Commercial vehicle major Ashok Leyland is looking to set up more assembly plants overseas, including the CIS region and African countries, as part of plans to scale up its global operations, a top company official said.
The company is banking on its new range of medium and heavy commercial vehicles (M&HCV) and light commercial vehicles (LCVs) to help it enter new regions beyond its traditional stronghold such as the Middle East, SAARC countries and pockets of Africa.
The Chennai-based Hinduja flagship firm is in the process of developing a new modular platform on which it plans to roll out its future medium and heavy products from next year.
The company, which has earmarked a capex of Rs 1,500 crore for various projects during the current fiscal, is also working on a separate platform for light commercial vehicles (LCVs). The company expects to roll out the new range of products from April next year.
"In some markets where volumes are promising, we can also put some assembly plants. But these would be established in a very cost-effective manner, rather putting up large manufacturing facilities," Ashok Leyland Chairman Dheeraj Hinduja told PTI in an interview.
When asked if the company has identified some of the countries where it would like to set up such units, he said: "In Africa, we have looked at Kenya and Ivory Coast. Both of these countries are quite significant. We are considering some of the CIS countries as well."

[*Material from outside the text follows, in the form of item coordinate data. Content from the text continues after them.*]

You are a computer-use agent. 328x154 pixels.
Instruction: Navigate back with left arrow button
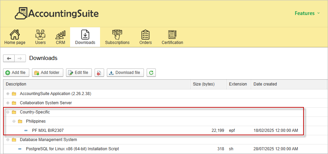(9, 58)
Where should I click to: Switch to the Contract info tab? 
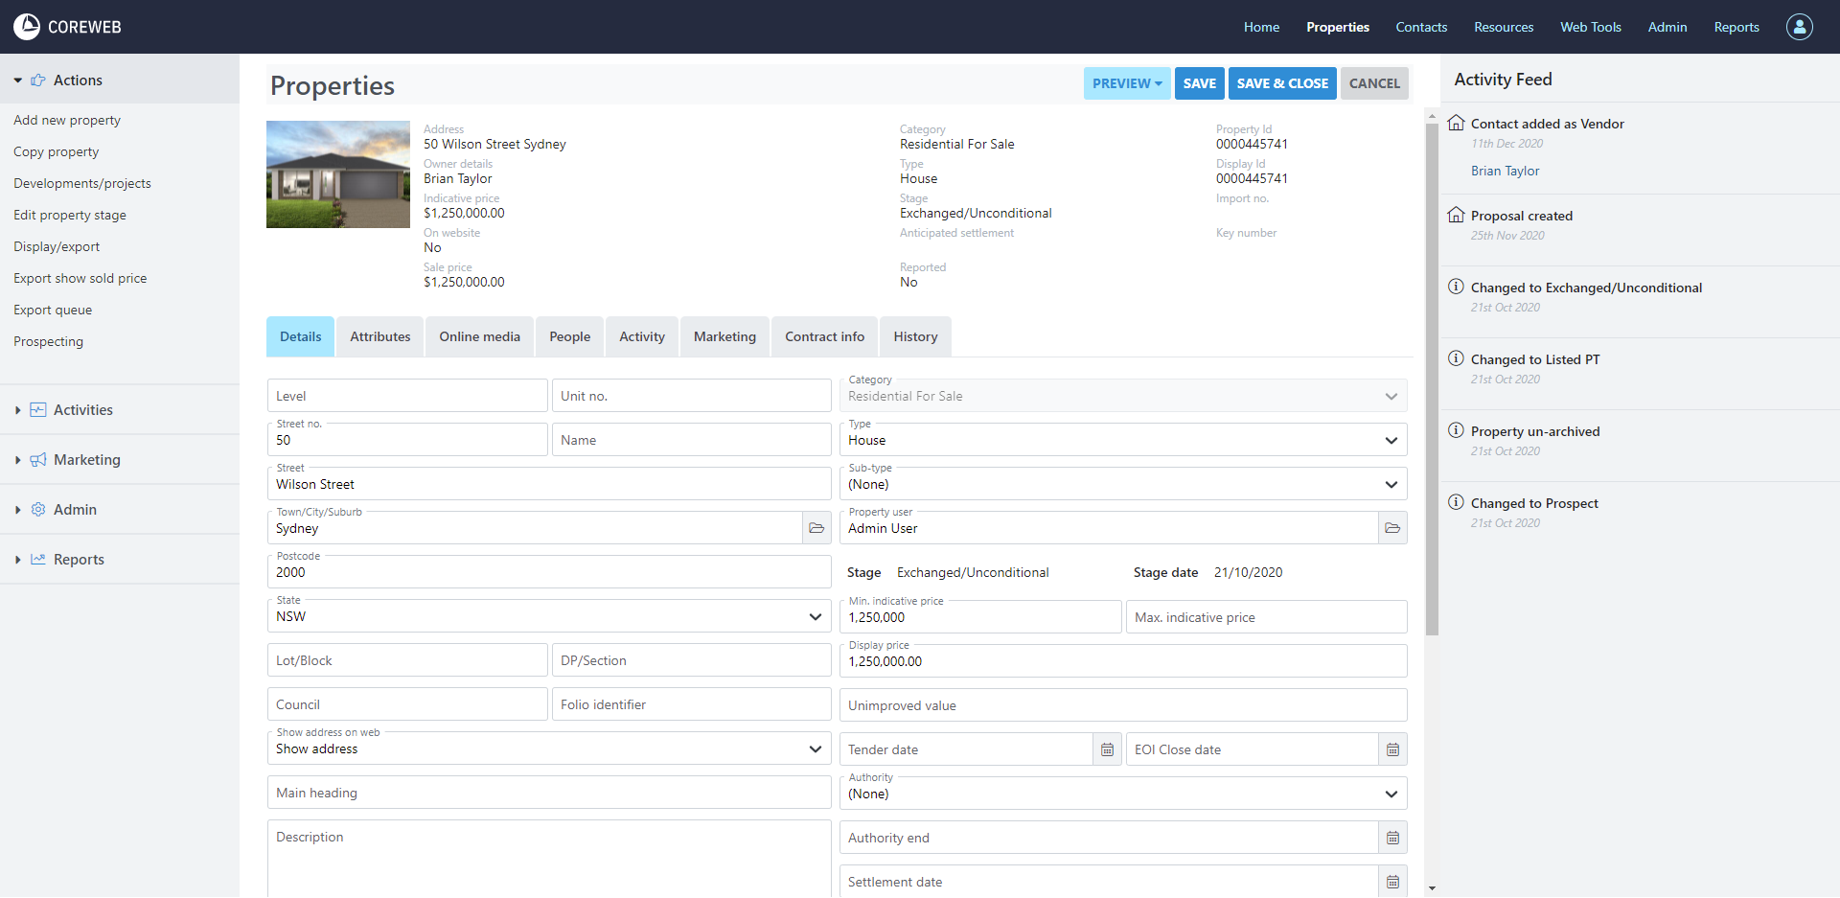tap(824, 336)
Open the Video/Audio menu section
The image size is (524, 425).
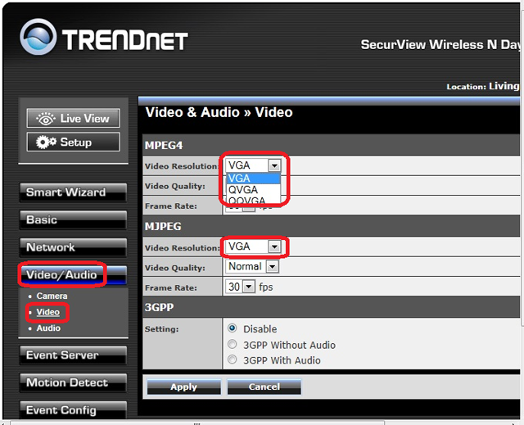pos(61,274)
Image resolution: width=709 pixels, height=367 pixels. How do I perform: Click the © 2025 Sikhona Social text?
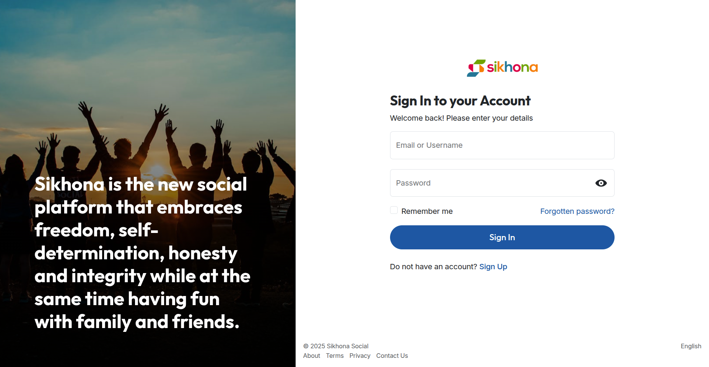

Hinduja said the company in some places might even consider partnerships whether it is local bodybuilders or people who might already have existing units.
The new product range would add a lot more thrust for the company in new markets.
"Our traditional markets have been the Middle East, SAARC countries and pockets of Africa. With the LCV and ICV range (Boss and Guru) we will be able to enter the ASEAN market as well. Putting all this together with the new range we see the growth in international markets coming in a much stronger way," Hinduja said.
The company, which currently exports 10-12 per cent of its total production annually, expects the overseas shipments to rise up to 20 per cent over the next five years driven by the new range of products and entry into new markets.
"We see it (exports out of total production) slowly move up to 15 per cent, even moving up to 20 per cent in the longer term. I would say within a time frame of five years we should get to 20 per cent," Hinduja said.
Ashok Leyland currently has manufacturing operations across nine countries, including the UAE, Bangladesh, Sri Lanka, Nigeria and the UK.
The company is now among the top ten truck makers globally, besides being among the top five bus makers globally.